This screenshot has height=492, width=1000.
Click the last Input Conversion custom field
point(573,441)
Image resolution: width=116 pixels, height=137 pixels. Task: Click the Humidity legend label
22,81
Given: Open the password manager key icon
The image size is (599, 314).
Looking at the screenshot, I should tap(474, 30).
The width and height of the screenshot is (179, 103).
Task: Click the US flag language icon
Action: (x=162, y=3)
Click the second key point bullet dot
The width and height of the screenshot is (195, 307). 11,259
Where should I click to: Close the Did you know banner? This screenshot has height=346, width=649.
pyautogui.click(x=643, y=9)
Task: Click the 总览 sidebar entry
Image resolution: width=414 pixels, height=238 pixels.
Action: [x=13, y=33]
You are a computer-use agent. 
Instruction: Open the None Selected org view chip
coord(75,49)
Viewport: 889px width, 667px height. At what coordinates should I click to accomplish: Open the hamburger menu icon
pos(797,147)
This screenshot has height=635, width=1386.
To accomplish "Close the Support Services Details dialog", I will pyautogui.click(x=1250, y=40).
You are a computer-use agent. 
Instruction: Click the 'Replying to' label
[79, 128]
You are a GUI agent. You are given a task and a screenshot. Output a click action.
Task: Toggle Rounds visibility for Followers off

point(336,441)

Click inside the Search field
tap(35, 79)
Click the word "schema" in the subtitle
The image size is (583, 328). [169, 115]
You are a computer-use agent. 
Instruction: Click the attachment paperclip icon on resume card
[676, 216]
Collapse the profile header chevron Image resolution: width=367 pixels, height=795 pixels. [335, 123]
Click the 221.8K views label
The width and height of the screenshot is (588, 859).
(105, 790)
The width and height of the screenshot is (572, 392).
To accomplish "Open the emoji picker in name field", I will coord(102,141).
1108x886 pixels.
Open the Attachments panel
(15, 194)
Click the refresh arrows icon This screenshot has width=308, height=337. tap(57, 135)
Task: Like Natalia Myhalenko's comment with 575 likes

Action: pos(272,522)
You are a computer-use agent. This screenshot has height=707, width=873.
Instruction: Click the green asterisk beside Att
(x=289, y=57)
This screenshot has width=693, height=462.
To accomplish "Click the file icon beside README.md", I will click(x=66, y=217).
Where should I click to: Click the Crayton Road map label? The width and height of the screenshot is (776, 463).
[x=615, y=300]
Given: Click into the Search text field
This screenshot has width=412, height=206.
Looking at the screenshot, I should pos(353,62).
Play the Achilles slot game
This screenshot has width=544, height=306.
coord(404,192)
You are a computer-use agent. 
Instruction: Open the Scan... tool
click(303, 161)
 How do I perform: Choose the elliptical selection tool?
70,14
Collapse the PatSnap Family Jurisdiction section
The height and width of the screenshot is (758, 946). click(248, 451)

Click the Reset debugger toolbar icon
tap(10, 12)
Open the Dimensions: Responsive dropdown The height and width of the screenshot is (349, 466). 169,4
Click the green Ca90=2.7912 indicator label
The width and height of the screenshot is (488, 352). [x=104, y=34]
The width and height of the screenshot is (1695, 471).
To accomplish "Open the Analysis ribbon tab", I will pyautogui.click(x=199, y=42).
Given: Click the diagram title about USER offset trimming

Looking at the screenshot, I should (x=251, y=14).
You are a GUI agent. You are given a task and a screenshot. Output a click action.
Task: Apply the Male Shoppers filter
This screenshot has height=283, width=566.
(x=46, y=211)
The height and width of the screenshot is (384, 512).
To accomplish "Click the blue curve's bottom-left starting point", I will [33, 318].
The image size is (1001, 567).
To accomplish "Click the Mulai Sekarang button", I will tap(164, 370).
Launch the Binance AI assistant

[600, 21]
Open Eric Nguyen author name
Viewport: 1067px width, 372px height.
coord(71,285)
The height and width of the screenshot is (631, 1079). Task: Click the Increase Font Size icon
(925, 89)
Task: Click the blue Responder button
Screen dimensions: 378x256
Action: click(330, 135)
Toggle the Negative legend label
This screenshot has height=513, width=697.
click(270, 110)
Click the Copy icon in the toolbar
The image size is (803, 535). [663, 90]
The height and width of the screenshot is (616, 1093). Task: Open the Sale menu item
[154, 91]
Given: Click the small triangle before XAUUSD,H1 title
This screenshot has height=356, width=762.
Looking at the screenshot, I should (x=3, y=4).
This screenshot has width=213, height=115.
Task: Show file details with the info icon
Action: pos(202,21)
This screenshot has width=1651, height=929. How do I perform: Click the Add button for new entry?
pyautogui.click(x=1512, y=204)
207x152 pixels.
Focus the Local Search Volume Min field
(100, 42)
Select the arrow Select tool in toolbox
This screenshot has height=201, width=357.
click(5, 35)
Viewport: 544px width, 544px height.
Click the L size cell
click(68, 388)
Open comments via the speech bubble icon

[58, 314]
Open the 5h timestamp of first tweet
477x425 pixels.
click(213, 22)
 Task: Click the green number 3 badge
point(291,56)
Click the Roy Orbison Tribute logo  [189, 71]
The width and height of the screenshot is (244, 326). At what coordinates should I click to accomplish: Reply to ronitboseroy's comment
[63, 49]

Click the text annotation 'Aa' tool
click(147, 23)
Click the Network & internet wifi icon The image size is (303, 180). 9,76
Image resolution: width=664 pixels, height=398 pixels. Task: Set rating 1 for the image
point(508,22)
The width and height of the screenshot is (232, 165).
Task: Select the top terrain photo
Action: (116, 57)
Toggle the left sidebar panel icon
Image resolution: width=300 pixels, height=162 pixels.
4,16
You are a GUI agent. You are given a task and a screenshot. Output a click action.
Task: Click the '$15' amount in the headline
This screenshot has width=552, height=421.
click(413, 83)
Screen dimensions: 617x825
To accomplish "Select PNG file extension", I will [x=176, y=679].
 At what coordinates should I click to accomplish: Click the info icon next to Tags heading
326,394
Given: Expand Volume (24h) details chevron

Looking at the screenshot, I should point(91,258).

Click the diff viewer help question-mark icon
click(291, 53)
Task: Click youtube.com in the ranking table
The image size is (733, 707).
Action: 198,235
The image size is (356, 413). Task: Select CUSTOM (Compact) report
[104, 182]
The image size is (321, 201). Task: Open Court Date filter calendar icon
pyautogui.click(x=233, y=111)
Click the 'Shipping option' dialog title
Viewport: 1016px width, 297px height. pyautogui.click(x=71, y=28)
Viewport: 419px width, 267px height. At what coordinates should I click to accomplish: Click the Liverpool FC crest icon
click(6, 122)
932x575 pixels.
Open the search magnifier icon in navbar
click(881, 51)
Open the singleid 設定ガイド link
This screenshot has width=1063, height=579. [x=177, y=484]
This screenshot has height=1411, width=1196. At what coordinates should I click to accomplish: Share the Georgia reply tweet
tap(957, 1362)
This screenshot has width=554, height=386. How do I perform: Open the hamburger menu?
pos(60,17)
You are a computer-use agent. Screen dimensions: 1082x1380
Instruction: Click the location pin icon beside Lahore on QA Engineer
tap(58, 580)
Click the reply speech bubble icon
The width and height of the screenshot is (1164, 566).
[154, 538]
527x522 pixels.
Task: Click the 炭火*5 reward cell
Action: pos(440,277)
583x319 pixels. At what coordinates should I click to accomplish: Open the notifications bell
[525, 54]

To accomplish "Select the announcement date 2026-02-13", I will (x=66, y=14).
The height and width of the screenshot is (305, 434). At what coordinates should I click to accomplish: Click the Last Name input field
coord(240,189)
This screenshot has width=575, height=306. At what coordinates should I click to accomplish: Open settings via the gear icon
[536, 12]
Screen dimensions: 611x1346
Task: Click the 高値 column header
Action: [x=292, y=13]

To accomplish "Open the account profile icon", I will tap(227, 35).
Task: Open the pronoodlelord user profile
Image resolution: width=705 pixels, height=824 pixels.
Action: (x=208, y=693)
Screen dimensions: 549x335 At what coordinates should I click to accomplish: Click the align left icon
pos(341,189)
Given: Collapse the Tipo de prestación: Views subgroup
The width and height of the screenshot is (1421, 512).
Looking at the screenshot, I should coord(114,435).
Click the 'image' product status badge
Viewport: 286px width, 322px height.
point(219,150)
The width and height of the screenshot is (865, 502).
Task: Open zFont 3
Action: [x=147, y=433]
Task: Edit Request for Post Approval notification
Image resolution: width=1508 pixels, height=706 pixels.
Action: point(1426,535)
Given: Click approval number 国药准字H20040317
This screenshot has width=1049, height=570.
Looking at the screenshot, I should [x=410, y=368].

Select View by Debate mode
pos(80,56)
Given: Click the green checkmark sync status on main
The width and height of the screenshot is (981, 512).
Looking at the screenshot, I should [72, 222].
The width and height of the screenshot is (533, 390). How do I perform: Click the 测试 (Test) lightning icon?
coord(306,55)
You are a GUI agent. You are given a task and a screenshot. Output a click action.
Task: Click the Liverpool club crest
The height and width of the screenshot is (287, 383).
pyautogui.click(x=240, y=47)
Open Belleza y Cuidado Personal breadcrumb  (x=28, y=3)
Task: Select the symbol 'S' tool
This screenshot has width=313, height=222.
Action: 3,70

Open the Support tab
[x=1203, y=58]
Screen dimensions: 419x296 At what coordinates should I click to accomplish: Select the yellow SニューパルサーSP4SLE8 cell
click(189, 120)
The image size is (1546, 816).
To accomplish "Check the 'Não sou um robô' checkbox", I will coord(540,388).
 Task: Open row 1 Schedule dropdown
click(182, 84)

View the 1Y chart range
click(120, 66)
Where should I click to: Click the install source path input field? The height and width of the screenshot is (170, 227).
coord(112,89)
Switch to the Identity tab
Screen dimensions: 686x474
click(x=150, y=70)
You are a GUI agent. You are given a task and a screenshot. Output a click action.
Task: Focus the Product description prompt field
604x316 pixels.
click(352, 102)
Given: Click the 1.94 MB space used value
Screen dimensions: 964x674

________________

• Task brief:
Among the lines of the listing above, which ones hold "blue"? Copy them.

• Written answer:
To accomplish "Click the blue curve's bottom-left starting point", I will [33, 318].
Task: Click the blue Responder button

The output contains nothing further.